_Material for the task:_

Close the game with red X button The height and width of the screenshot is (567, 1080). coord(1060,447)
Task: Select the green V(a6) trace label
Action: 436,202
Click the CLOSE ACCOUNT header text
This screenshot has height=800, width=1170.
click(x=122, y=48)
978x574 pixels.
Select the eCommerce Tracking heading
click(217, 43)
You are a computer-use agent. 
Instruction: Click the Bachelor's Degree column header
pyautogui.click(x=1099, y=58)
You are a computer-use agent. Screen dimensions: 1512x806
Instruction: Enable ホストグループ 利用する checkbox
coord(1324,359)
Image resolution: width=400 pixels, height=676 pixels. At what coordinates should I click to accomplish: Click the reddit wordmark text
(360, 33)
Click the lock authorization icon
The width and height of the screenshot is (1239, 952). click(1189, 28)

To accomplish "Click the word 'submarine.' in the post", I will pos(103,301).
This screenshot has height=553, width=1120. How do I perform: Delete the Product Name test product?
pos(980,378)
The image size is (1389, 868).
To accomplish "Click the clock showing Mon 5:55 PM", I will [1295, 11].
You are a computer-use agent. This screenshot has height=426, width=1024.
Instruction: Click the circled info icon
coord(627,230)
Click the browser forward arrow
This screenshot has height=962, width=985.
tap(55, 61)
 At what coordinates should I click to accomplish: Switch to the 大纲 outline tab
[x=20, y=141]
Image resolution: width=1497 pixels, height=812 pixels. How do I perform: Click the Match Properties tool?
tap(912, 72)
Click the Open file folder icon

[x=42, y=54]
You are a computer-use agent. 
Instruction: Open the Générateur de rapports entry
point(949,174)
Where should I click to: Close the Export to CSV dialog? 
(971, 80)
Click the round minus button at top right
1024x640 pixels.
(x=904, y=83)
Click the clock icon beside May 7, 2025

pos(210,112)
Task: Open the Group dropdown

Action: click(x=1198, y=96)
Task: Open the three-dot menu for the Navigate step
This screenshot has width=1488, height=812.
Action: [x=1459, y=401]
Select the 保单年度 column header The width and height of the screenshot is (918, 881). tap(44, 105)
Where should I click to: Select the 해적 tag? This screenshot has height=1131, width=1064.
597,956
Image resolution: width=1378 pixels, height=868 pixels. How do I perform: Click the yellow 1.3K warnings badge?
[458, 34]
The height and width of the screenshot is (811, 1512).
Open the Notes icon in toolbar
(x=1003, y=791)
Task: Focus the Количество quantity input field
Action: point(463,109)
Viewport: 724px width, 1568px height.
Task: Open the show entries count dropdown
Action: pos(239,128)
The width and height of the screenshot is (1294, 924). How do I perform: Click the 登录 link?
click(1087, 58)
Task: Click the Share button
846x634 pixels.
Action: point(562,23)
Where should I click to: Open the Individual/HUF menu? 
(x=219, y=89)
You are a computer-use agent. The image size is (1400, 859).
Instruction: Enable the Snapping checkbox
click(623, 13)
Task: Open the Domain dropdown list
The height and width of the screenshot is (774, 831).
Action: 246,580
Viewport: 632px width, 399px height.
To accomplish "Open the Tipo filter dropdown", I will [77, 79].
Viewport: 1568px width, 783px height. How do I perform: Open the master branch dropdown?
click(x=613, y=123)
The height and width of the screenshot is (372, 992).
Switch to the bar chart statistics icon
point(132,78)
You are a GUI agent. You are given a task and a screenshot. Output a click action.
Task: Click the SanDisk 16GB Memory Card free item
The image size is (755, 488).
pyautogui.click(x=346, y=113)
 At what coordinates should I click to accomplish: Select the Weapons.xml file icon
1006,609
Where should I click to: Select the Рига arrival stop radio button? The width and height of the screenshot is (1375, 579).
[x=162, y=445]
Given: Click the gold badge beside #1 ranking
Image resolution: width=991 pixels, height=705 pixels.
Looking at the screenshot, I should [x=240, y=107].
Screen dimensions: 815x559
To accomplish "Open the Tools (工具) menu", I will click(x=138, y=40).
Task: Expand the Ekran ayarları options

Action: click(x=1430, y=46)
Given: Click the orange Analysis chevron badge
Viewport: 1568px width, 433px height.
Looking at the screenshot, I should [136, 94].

_What is needed:_ Edit the lines above so that "Match Properties tool" becomes "Format Painter tool", and keep everything else the same.

_The solution:_
Close the game with red X button The height and width of the screenshot is (567, 1080). coord(1060,447)
Task: Select the green V(a6) trace label
Action: 436,202
Click the CLOSE ACCOUNT header text
This screenshot has height=800, width=1170.
click(x=122, y=48)
978x574 pixels.
Select the eCommerce Tracking heading
click(217, 43)
You are a computer-use agent. 
Instruction: Click the Bachelor's Degree column header
pyautogui.click(x=1099, y=58)
You are a computer-use agent. Screen dimensions: 1512x806
Instruction: Enable ホストグループ 利用する checkbox
coord(1324,359)
Image resolution: width=400 pixels, height=676 pixels. At what coordinates should I click to accomplish: Click the reddit wordmark text
(360, 33)
Click the lock authorization icon
The width and height of the screenshot is (1239, 952). click(1189, 28)

To accomplish "Click the word 'submarine.' in the post", I will pos(103,301).
This screenshot has height=553, width=1120. How do I perform: Delete the Product Name test product?
pos(980,378)
The image size is (1389, 868).
To accomplish "Click the clock showing Mon 5:55 PM", I will [1295, 11].
You are a computer-use agent. This screenshot has height=426, width=1024.
Instruction: Click the circled info icon
coord(627,230)
Click the browser forward arrow
This screenshot has height=962, width=985.
tap(55, 61)
 At what coordinates should I click to accomplish: Switch to the 大纲 outline tab
[x=20, y=141]
Image resolution: width=1497 pixels, height=812 pixels. How do I perform: Click the Format Painter tool?
tap(912, 72)
Click the Open file folder icon

[x=42, y=54]
You are a computer-use agent. 
Instruction: Open the Générateur de rapports entry
point(949,174)
Where should I click to: Close the Export to CSV dialog? 
(971, 80)
Click the round minus button at top right
1024x640 pixels.
(x=904, y=83)
Click the clock icon beside May 7, 2025

pos(210,112)
Task: Open the Group dropdown

Action: click(x=1198, y=96)
Task: Open the three-dot menu for the Navigate step
This screenshot has width=1488, height=812.
Action: [x=1459, y=401]
Select the 保单年度 column header The width and height of the screenshot is (918, 881). tap(44, 105)
Where should I click to: Select the 해적 tag? This screenshot has height=1131, width=1064.
597,956
Image resolution: width=1378 pixels, height=868 pixels. How do I perform: Click the yellow 1.3K warnings badge?
[458, 34]
The height and width of the screenshot is (811, 1512).
Open the Notes icon in toolbar
(x=1003, y=791)
Task: Focus the Количество quantity input field
Action: point(463,109)
Viewport: 724px width, 1568px height.
Task: Open the show entries count dropdown
Action: pos(239,128)
The width and height of the screenshot is (1294, 924). How do I perform: Click the 登录 link?
click(1087, 58)
Task: Click the Share button
846x634 pixels.
Action: point(562,23)
Where should I click to: Open the Individual/HUF menu? 
(x=219, y=89)
You are a computer-use agent. The image size is (1400, 859).
Instruction: Enable the Snapping checkbox
click(623, 13)
Task: Open the Domain dropdown list
The height and width of the screenshot is (774, 831).
Action: 246,580
Viewport: 632px width, 399px height.
To accomplish "Open the Tipo filter dropdown", I will [77, 79].
Viewport: 1568px width, 783px height. How do I perform: Open the master branch dropdown?
click(x=613, y=123)
The height and width of the screenshot is (372, 992).
Switch to the bar chart statistics icon
point(132,78)
You are a GUI agent. You are given a task and a screenshot. Output a click action.
Task: Click the SanDisk 16GB Memory Card free item
The image size is (755, 488).
pyautogui.click(x=346, y=113)
 At what coordinates should I click to accomplish: Select the Weapons.xml file icon
1006,609
Where should I click to: Select the Рига arrival stop radio button? The width and height of the screenshot is (1375, 579).
[x=162, y=445]
Given: Click the gold badge beside #1 ranking
Image resolution: width=991 pixels, height=705 pixels.
Looking at the screenshot, I should [x=240, y=107].
Screen dimensions: 815x559
To accomplish "Open the Tools (工具) menu", I will click(x=138, y=40).
Task: Expand the Ekran ayarları options

Action: click(x=1430, y=46)
Given: Click the orange Analysis chevron badge
Viewport: 1568px width, 433px height.
Looking at the screenshot, I should [136, 94].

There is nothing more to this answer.